Mayor: Yeah, we do, and certainly we’re going to work really hard to keep that to a minimum and work with the energy companies to make sure that if, God forbid, we have any outages, they are addressed quickly. The big issue here is going to be wind and downed trees. We have pre-positioned a lot of our assets in terms of addressing downed trees so that we can move quickly anywhere in the five boroughs if we do see downed trees. But it stands to reason, Emma, that this kind of wind event, this kind of storm event, you will see some trees come down, you will see some wires come down. We will have some outages. Our job is to keep them as few and as brief as possible.
Moderator: Our next and it looks like our final question for today will be Sophia Chang from WNYC and Gothamist.
Question: Hi, Mr. Mayor,
Mayor: Hi, Sophia, how you doing?
Question: I’m good. I’m good. So, the Governor held his press conference this afternoon, and he did not have Lieutenant Governor Hochul present, and he said he’s still the Governor, he is still in charge. Do you think he should have included the next Governor? And are you worried about how this will affect the State’s response to the hurricane?
Mayor: Clearly the most important thing is that the State is taking action and is prepared. That’s what matters most. At the same time, the Lieutenant Governor will be taking over in just a few days, and we’ll have to run the entire effort, whatever aftermath. So, I just want to believe there is close coordination going on. That’s what matters, that the State is doing the work to prepare and that the outgoing Governor and incoming Governor are coordinated. That’s what we need to know. Go ahead, Sophia.

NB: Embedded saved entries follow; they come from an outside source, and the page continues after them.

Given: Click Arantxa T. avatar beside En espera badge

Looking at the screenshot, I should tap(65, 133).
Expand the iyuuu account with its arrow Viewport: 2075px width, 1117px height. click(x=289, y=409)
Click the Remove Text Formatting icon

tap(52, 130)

Question: Thank you, and about the Homecoming Concert in central park tonight, is it a good idea to deploy resources like NYPD to this concert when storm prep is underway for this category one hurricane?

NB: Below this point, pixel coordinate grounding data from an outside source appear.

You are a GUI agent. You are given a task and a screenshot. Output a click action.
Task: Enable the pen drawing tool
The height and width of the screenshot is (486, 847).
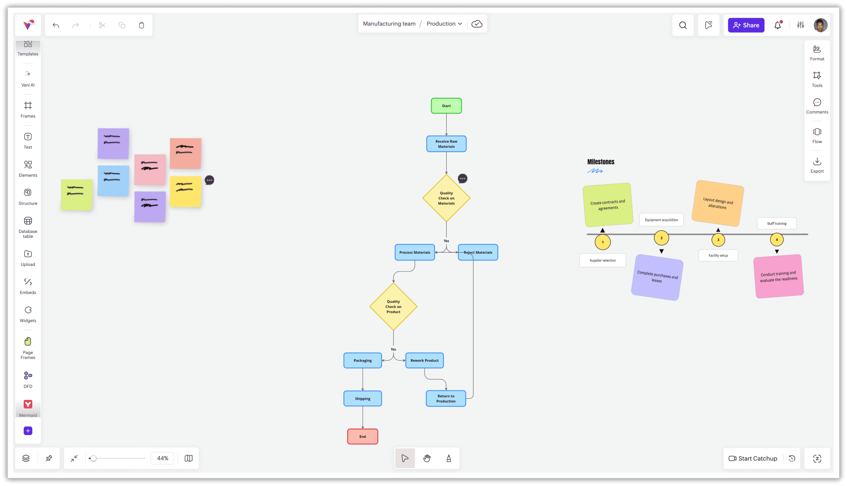coord(449,458)
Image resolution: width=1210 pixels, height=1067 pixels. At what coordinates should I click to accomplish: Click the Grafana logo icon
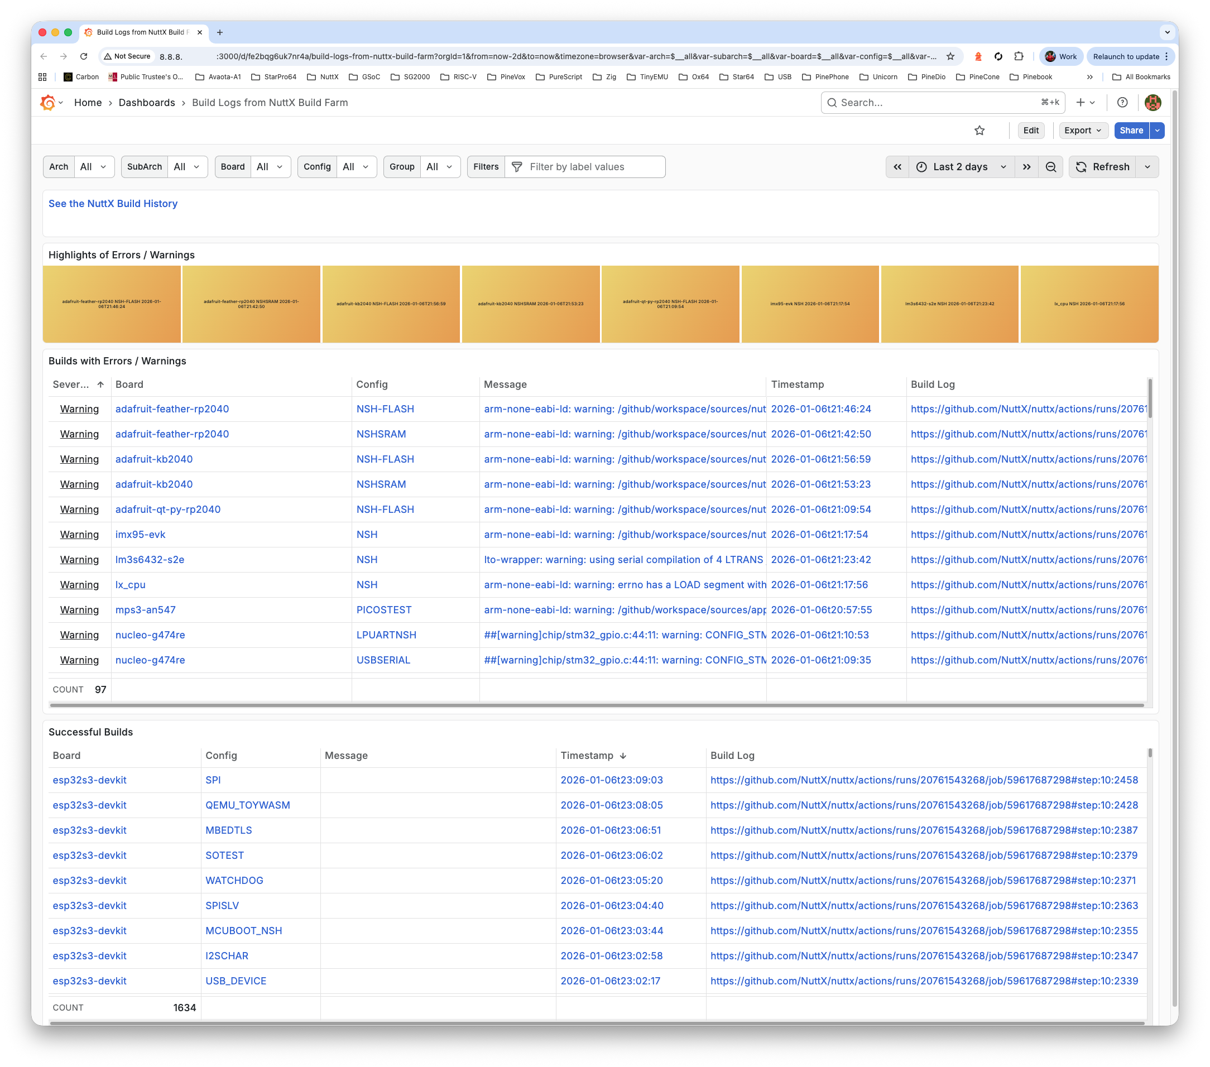click(49, 102)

Mayor: Sophia, it’s a good question, but it’s really two very different things. And, Commissioner’s, Scrivani, who in a previous part of his life was a member of the NYPD, he can speak about the different things that are happening simultaneously here to prepare, but since the real impact is not expected until well after the concert, we believe absolutely we can do both these things at once. We’re going to have all city agencies on full alert, lots of personnel available. Right now, we’re very confident in the weather, the concert will be something very important for the city, it is getting worldwide attention. It is a message to the whole world that New York City is back, New York City is strong, that’s really important. And also, thanks to everyone involved who put this conference together out of a love for our and belief in New York City. But right now, the weather is far enough away that we can get this done safely, get everyone home, and then of course, deploy resources accordingly. Commissioner, you want to add.
Commissioner Scrivani: Yeah. Thank you, sir. So, the pleasure of being the Emergency Management Commissioner here in New York City is that we have ample resources to handle multiple events, special events, weather events at the same time. We’ve been coordinating closely with all the city agencies, including NYPD who has been heavily engaged in, as the Mayor mentioned, the Downed Tree Task Force, all of our situation room and EOC activations, there’s been no gap in any of our preparedness and there won’t be any gap in any of our response because of any of these special events. We will handle it accordingly.
Mayor: Thank you.
Moderator: That is all okay.
Mayor: Okay, and everyone, thank you. We’ll keep it constantly posted. Commissioner, remind people if they want to sign up for updates, how they do that.
Commissioner Scrivani: Yeah, please go to nyc.gov/notifyNYC or call 3-1-1 to sign up for notify.
Mayor: Yeah, constant updates as they come in, but I think everyone I know is doing a great job of keeping track, through the media, online, through all the city sources. Just stay informed, listen for the messages, act on them, and we’re going to get through the next 24, 48 hours and keep moving forward bringing back this city and everyone, thank you. As New Yorkers, I know New Yorkers will work together to see us through this and to support each other once again. Thanks very much.